La contradiction entre une industrie de l'automobile qui cherche à ne pas sombrer et la volonté de tuer l'auto se voit soudain poussée à ses extrémités les plus insupportables.
- KELEREPUS, 16 novembre 2020. Il faudra se souvenir de cette majorité par laquelle vient d'être validée, à l'Assemblée nationale, en fin de semaine, la taxation des véhicules par leur poids. Ce qui constitue pourtant un véritable retour à de très vieilles et suicidaires habitudes. Visant initialement les automobiles à partir de 1400 kg, cette fiscalité aurait ainsi concerné près de deux tiers des véhicules mis sur le marché. Impossible, ne serait-ce que politiquement. La leçon des gilets jaunes et de leur rôle dans l'amorçage d'une crise interminable semble en partie retenue. En repoussant le seuil à 1800 kg, moins de 3% des autos seront finalement taxables, naturellement dans le segment du très haut de gamme. "Bravo" s'exclameront sans doute les –nombreux- tenants du principe résumé par "faisons payer les riches", le plus stupide des aveuglements dans un pays dont l'une des meilleures spécialités exportatrices se positionne dans les créneaux du luxe. Hélas, de ce fait, nos industriels bien de chez nous, faute d'un marché intérieur autre qu'anémié, risquent fort de renoncer à s'aventurer sur ce segment qui leur manque cruellement depuis une éternité. Au Ministère de l'Ecologie, on parle d'une "mesure symbolique". L'industrie est une activité qui ne repose pas sur des symboles, mais sur les réalités d'une compétition de tous les instants.

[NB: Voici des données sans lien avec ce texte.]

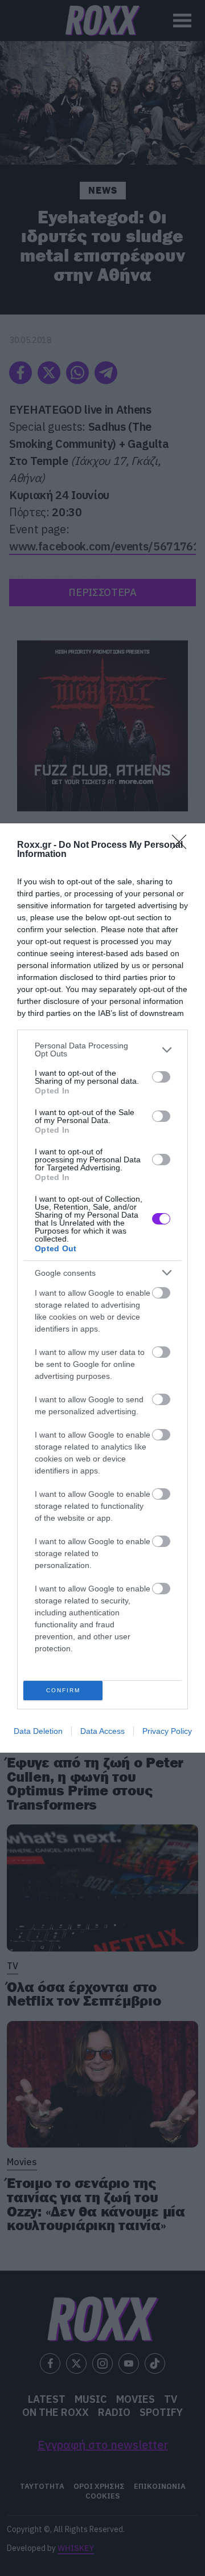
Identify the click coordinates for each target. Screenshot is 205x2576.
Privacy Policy (167, 1731)
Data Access (102, 1731)
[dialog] (102, 1288)
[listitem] (102, 1050)
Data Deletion (38, 1731)
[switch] (161, 1077)
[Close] (183, 845)
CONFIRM (63, 1690)
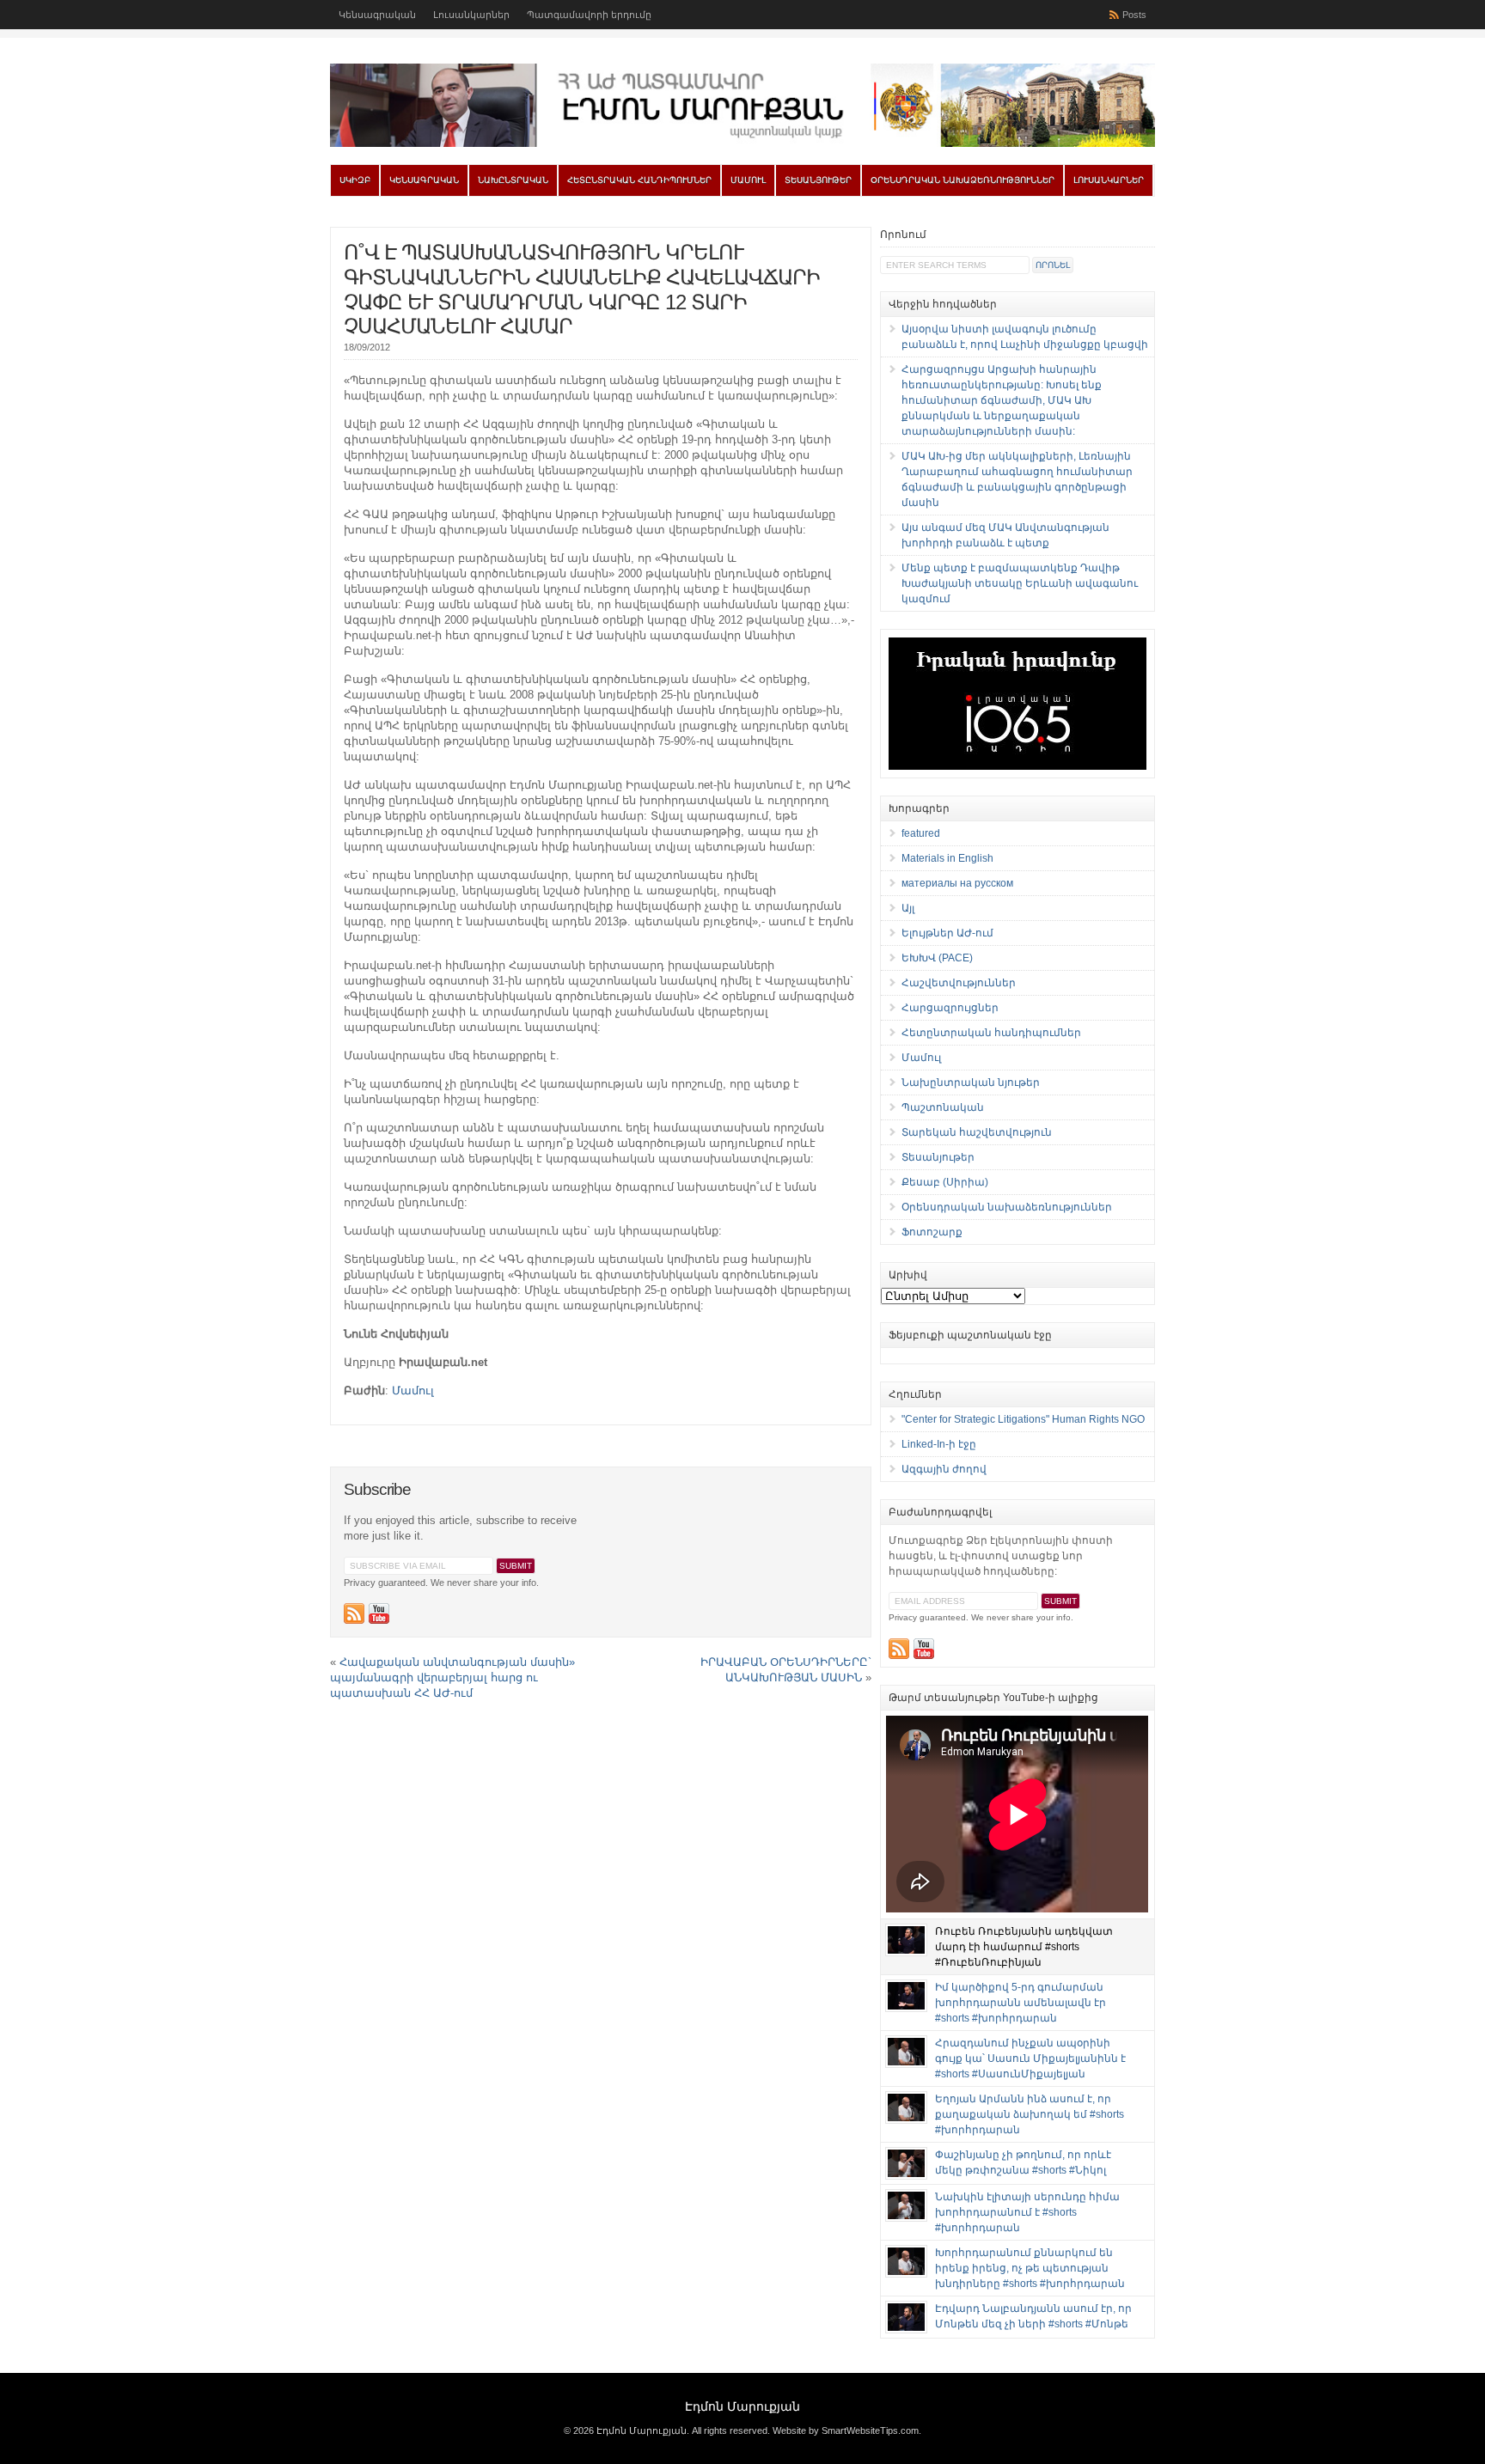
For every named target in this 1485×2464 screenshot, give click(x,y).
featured (920, 833)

Voilà qui rappelle de très anciens épisodes. Un peu d'histoire permet de mieux comprendre. En 1964, le Ministère des Finances avait refusé la prolongation du règlement judiciaire de la firme française Facel-Vega, mise à genoux par le désastre des moteurs qu'elle avait dû adopter pour équiper sa Facellia, tous défectueux*. Ce faisant, l'Etat, sans doute dans un souci bien peu réaliste au regard des réalités industrielles, entendait peut-être protéger ses marques nationales. Hélas, cette initiative a surtout mis hors course ces mêmes constructeurs (ou d'autres) sur le segment du haut de gamme. Un choix qui n'a fait que s'amplifier par la suite, notamment avec une fiscalité dissuasive sur les modèles les plus puissants. Le coup de grâce arrivant avec la super-vignette décidée sous l'impact des chocs pétroliers des années 70. Hélas, l'industrie automobile ne trouve sa meilleure rentabilité que dans le haut-de-gamme, avec lequel les concurrents allemands ont fait leurs choux gras.
Trois remarques peuvent être ajoutées. La première est du ressort de l'arithmétique. On mesure déjà le poids déterminant qu'apportera la limitation partielle à la protection de la planète cette contrainte appliquée à 3% maximum du parc français (sauf électrique et hybride). La seconde prend la forme d'une interrogation. En hauts lieux, prend-on les industriels pour des incapables techniquement, au point de ne pas être en mesure de faire repasser par quelques astuces à seulement 1799 kg des modèles un peu trop en surpoids fiscal…? Enfin, le poids des véhicules a grimpé depuis des années sous l'effet d'un accroissement des dispositifs liés à la sécurité. On leur doit bien plus qu'aux radars et aux points bêtement perdus la très substantielle baisse de la mortalité sur les routes (observée dans des proportions comparables dans de nombreux pays).
* La jeune firme française spécialisée dans le haut de gamme s'était vue interdire l'utilisation de moteurs d'importation, faute d'une mécanique française à la hauteur de ce que devait être le nouveau véhicule. Fournis par Pont-à-Mousson, tous les blocs imposés se révélèrent défectueux, obligeant Facel (Forges et Ateliers de Construction d'Eure-et-Loir) à un remplacement sous garantie pour tous les clients, opération qui avait siphonné ses ressources et provoqué sont dépôt de bilan. Ironie de ce triste épisode, il intervenait quelques saisons après le lancement de la "petite" Facel, qui fut ré-équipée avec des moteurs Volvo, qui donnèrent entière satisfaction, mais aussi dans les premières mises en pratique des dispositifs du marché commun européen. Lesquel auraient permis l'importation de moteurs étrangers, petit pied de nez. Du reste, c'est en 1964 que fut rendu le jugement et sa jurisprudence baptisée "Grundig-Consten", déboutant Max Grundig et son importateur en France (le coureur automobile Bernard Consten et ses deux frères) dans leur tentative d'enrayer des importations parallèles d'équipements Grundig.